The upcoming Supreme Court judgment on hidden motor finance commissions could unlock billions in compensation for consumers who were charged inflated interest without being told about the backdoor payments made to car dealers.
And yet, Martin Lewis—despite his public image—has not backed the strongest legal arguments or consumer positions.
In fact, he has argued that a judgment in favour of consumers may go too far.
Why? One theory is painfully simple.
Martin Lewis may have made his name as a savvy money-saving guru, but the financial engine behind his empire was commission.
The MoneySavingExpert.com website, which he later sold to Moneysupermarket Group for up to £87 million, profited by earning undisclosed commissions every time a user signed up to products via their links—including insurance, energy providers, broadband deals, loans and more.
Sound familiar?
The very undisclosed commission model that has now been found unlawful in motor finance sales may have propped up the MSE business model in the past.
If the Supreme Court rules that such commission structures are fundamentally unfair and mis-sold, it could set a precedent—opening the door for retrospective complaints not only against lenders and car dealers, but possibly against MSE or affiliated parties for failing to ensure transparency.
If that wasn’t bad enough, Martin Lewis—alongside MoneySavingExpert—published a DIY complaint template for consumers to submit a claim to motor finance providers.
The result? Catastrophic.
Well over a million consumers have now received near-identical rejections from lenders. Why?
This has created a false sense of “nothing owed” among consumers who may very well have valid claims worth thousands of pounds.
Was this incompetence, not knowing the legal arguments, or was it a strategic play to reduce complaint volumes or protect vested interests.

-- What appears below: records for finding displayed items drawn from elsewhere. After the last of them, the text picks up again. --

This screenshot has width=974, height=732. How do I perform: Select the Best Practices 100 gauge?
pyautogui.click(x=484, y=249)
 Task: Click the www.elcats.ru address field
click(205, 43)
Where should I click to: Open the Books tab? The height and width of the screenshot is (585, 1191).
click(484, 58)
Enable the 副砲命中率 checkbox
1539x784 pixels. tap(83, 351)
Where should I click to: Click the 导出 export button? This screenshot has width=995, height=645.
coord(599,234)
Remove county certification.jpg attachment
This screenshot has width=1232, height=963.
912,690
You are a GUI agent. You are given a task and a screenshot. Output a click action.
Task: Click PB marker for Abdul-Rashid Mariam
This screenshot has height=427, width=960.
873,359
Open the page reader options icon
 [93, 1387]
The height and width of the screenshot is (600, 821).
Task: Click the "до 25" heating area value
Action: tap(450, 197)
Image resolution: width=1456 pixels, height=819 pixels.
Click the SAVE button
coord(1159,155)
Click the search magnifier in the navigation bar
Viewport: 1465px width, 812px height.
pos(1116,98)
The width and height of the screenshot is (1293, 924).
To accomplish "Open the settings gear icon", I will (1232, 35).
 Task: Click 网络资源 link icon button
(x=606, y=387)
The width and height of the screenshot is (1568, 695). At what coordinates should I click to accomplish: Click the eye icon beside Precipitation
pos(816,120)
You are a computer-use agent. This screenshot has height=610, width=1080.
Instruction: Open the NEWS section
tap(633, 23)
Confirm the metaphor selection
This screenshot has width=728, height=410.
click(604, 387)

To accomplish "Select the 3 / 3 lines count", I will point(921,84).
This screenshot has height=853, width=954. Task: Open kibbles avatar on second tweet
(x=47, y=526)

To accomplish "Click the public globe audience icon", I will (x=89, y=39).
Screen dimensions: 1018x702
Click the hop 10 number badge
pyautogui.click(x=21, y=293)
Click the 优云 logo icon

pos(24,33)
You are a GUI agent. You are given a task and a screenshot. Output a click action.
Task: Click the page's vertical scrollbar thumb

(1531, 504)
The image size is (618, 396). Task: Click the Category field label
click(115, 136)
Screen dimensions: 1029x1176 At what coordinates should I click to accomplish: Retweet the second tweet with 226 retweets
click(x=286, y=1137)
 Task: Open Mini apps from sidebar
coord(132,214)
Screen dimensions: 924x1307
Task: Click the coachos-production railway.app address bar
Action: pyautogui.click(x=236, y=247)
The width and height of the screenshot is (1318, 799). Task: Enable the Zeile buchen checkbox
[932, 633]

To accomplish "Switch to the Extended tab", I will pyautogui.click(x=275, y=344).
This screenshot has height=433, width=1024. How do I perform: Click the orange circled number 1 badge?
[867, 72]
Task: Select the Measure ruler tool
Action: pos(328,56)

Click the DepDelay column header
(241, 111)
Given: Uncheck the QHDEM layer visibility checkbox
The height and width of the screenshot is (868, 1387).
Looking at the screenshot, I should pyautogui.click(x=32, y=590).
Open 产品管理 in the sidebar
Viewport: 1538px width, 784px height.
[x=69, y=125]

Let’s be clear: Martin Lewis has helped millions reduce their household bills, something that he should be applauded for.
But that doesn’t make him immune to criticism—or above scrutiny.
When consumers are being misled, denied justice, or pointed toward ineffective complaint methods, it is vital we ask why, and who benefits.
The looming Supreme Court decision could shake the foundations of decades of commission-based selling practices.
And Martin Lewis might just have more reason than most to want the old system protected.